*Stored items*
****

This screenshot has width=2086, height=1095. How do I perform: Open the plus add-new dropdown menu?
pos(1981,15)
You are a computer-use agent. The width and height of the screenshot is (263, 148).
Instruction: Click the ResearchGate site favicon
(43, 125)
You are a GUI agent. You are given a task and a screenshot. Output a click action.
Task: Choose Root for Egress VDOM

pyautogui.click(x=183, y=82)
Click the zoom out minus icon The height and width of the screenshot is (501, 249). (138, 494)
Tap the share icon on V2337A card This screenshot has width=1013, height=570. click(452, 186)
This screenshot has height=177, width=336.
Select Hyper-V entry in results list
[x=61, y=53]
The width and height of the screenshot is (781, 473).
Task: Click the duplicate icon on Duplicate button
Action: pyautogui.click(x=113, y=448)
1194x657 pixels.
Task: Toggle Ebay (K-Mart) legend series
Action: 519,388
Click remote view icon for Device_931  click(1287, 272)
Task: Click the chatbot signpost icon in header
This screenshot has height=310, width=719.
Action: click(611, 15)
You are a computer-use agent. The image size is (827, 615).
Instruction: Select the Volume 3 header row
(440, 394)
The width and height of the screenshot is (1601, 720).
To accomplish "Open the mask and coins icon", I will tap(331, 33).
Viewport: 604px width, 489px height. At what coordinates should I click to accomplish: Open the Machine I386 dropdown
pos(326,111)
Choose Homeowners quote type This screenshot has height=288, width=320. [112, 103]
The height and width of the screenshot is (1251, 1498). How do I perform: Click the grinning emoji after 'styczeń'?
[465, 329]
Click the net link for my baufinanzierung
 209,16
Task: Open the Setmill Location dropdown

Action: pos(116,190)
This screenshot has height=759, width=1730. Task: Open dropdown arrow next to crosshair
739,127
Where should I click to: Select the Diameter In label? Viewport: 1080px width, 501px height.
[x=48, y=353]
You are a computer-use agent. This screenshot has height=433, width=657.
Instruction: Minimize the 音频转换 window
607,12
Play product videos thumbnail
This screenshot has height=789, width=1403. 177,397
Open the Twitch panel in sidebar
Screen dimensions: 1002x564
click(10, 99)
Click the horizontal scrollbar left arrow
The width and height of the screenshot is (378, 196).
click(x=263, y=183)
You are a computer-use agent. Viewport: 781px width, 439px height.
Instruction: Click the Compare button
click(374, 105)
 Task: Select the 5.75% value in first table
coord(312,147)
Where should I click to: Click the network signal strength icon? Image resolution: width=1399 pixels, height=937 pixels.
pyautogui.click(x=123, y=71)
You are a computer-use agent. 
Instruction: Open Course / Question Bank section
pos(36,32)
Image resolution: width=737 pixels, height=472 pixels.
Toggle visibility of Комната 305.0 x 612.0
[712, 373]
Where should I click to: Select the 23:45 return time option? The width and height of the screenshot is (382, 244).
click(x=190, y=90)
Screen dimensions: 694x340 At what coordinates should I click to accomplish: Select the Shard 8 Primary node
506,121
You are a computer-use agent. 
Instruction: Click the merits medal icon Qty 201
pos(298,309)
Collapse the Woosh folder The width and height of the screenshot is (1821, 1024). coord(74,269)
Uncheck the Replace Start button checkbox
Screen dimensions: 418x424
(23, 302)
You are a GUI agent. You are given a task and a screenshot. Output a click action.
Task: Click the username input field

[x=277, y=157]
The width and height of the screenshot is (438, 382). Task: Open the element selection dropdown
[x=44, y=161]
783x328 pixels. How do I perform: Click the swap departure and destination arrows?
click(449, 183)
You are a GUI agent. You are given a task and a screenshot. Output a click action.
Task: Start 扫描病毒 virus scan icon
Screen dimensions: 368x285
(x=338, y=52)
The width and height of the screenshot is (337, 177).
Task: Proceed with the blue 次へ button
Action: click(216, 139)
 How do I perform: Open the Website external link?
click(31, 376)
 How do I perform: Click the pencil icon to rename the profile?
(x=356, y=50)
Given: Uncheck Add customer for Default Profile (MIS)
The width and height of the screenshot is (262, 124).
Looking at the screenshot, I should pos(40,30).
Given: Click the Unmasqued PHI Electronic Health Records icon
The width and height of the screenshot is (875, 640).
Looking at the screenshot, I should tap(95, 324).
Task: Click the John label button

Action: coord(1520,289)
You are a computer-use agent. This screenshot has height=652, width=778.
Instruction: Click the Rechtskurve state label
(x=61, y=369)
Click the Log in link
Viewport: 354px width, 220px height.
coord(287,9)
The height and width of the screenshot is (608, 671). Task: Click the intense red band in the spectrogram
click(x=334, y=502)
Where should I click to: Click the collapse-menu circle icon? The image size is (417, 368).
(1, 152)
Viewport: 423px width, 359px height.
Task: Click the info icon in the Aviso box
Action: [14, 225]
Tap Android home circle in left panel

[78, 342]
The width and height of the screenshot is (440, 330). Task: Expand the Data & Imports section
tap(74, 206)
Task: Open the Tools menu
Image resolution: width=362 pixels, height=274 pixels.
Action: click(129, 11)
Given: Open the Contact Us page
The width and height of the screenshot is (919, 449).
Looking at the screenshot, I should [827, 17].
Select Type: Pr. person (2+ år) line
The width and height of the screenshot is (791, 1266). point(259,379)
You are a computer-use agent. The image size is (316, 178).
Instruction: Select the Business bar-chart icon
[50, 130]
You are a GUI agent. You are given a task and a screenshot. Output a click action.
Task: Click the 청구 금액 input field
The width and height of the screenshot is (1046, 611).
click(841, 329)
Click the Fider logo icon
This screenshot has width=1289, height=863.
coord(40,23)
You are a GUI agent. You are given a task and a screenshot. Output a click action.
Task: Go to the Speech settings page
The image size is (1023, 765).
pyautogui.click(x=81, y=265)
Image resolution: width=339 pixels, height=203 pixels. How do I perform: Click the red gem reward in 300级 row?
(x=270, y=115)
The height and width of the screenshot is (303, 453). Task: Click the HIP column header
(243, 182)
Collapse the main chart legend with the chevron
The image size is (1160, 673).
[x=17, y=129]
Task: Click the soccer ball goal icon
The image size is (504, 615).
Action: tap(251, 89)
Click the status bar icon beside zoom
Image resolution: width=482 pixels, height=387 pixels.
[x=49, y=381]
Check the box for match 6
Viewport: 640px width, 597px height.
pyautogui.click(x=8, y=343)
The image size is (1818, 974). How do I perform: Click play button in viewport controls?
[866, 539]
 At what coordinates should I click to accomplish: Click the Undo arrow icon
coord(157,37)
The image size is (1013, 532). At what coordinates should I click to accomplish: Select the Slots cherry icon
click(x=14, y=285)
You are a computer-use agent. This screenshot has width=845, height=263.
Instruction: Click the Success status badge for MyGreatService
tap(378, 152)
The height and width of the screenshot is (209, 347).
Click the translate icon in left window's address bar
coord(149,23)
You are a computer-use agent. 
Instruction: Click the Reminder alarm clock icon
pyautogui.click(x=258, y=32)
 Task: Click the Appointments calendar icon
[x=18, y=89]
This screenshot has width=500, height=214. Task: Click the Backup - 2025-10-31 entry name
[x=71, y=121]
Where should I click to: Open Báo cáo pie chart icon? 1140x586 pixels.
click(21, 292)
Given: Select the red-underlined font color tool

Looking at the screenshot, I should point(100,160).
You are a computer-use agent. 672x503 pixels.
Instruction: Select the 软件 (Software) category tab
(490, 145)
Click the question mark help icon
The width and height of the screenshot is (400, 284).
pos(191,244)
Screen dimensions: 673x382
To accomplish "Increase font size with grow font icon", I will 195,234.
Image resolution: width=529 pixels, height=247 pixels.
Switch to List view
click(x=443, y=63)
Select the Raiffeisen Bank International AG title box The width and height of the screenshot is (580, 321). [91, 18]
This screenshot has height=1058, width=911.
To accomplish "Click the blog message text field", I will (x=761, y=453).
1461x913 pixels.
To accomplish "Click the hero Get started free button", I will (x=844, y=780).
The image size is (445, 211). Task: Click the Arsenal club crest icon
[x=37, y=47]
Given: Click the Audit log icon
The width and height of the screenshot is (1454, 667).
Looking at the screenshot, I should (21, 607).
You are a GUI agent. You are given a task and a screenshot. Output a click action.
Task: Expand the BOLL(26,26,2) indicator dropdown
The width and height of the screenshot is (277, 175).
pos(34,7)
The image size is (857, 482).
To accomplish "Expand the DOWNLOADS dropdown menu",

****

*ASSIGNMENT*
Each line of the data that contains "zoom" belongs in the answer.

*RESPONSE TO THIS EXERCISE*
Click the zoom out minus icon The height and width of the screenshot is (501, 249). (138, 494)
Click the status bar icon beside zoom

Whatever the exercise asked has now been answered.